1. Make lunches for the work week. Usually, I compile a large salad for lunch with a veggie burger, lettuce, some quinoa, and whatever vegetables I have on hand. I will also use whatever leftovers I have from the previous week, like my tilapia, quinoa, vegetable combo above.
2. Make a weekly to do list. If I have extra time, a list of all I need to accomplish that week makes it easier to narrow down a task I can do quickly. Such as paying bills, reading a book or article, or sending a card. I also love my planner from Paper Source. I can view things by the week and attach my current to do list to the page. Productivity at it's finest.
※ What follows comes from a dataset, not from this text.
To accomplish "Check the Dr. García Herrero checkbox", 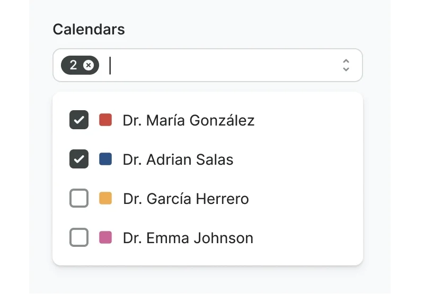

3. Stock your cabinets, fridge, and fruit bowl. I love grocery shopping on weekend mornings. Outside of being able to avoid crowds, I am always prepared for the week ahead.
4. Get in a solid weekend workout. My goal is to get in six workouts a week. Lately, it's been more like five. If you come home from work exhausted, hungry, and not feeling well, you don't want to work out. Squeezing in at least one weekend work out makes it possible to take an extra day off to relax and recharge.
5. Know where you can get a {healthy} last minute meal when things get too crazy. Some days, you don't have time to pack a lunch. In the evening, you may not want to cook. No big deal. Keep a good for you place in mind (aka not fast food) for when you'd rather someone else prepare dinner.